With the onset of Lent, it is a good time to write about a little book (187 pages) by Matthew Kelly called “Rediscover Jesus.” St. Raphael’s parish in Crystal, where I went to Mass the Sunday after Christmas, was giving them out free. I am told many parishes gave away copies of the book in an effort to catechize, albeit minimally, people who only come to Mass at Christmas and perhaps one or two other times per year. A few years ago, I picked up a free copy of Kelly’s “Rediscover Catholicism” after a Christmas day Mass at Holy Family in St. Louis Park under the same premise.
Christmas season distribution for “Rediscover Jesus” makes sense because it gets the book into the hands of readers just in time for Lent. The book is divided into 40 short chapters, offering a useful daily reflection during the six weeks leading up to Easter.
I know serious Catholics who say Matthew Kelly is too remedial or too “pop culture” for them, but I would challenge any Catholic to read all of “Rediscover Jesus” and not find a few worthy topics for serious reflection. Whether you are a graduate student studying theology or a neophyte to the faith, you likely will deepen your relationship with Christ if you take time to think and pray over some of the concepts presented in this book.
Kelly confronts us early in the book with the “Jesus question,” referring to Matthew 16:13-20 where Jesus asks Peter and the others “who do people say that I am?” Jesus follows up with “who do you say that I am?” Kelly notes that this isn’t just a question for the apostles, but this is a question Jesus is asking us. Who do we say Jesus is? Are we prepared to answer that question? Can we answer confidently as Peter did: “You are the Christ, the Son of the Living God”? The question is unavoidable.
A couple chapters later, Kelly cites the C.S. Lewis observation that Jesus is either divine, as Jesus claims, or he is a madman. Jesus cannot be a “nice guy,” as so many have tried to label him. A nice guy doesn’t claim to be God.

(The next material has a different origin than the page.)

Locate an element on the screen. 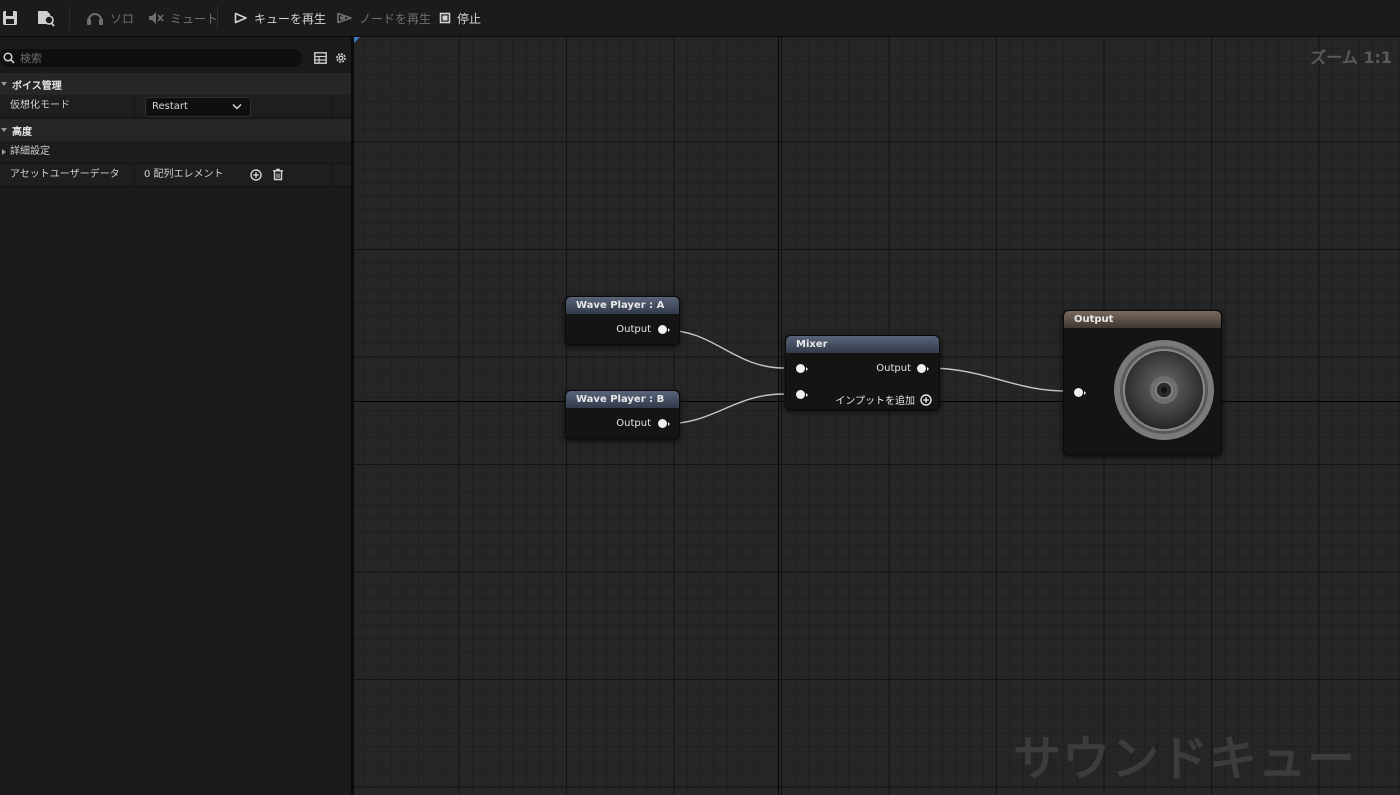  speaker-icon is located at coordinates (1164, 390).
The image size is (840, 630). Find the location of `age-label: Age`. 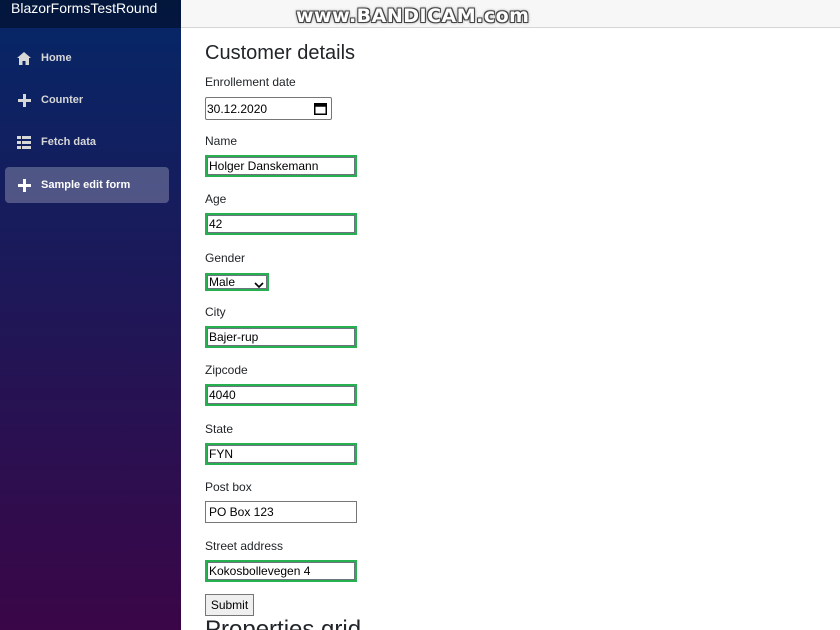

age-label: Age is located at coordinates (216, 199).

Once a reader gets past these foundational opening chapters, Kelly walks us through a variety of other ideas – helping the poor, purity of heart, the heart of the Gospel, making sense of suffering and much more. Depending on your experience and thinking, different chapters will challenge you to varying degrees.
Chapter 30 I found to be particularly challenging. It is called “Blind Spots.” Kelly explains that we cannot see things as they really are. I suppose this is the result of original sin; or at a minimum it is simply the consequence of being a less-than-perfect being. Kelly notes that no matter how sure we are of something, no matter how clearly we think we understand, we have to be open to the possibility of missing something. We have to be ready to acknowledge that we might not have the whole picture, that we could be wrong.
The chapter is a call to humility, which may be one of the hardest virtues to develop. But it is essential for a right relationship with Jesus. Humility is seeing our proper place in relation to God. If we cannot acknowledge our weaknesses or even our possible weaknesses, then we misjudge our dependence on God, our desperate need for salvation, and the necessity of his love. The Blind Spots chapter helps to explain why humility is important and if we take Kelly’s comments seriously we can begin to see ourselves – limitations and all – a little more clearly, which helps us to see God a little more clearly.
If you are looking for some good Lenten reading, then pick up a copy of Rediscover Jesus.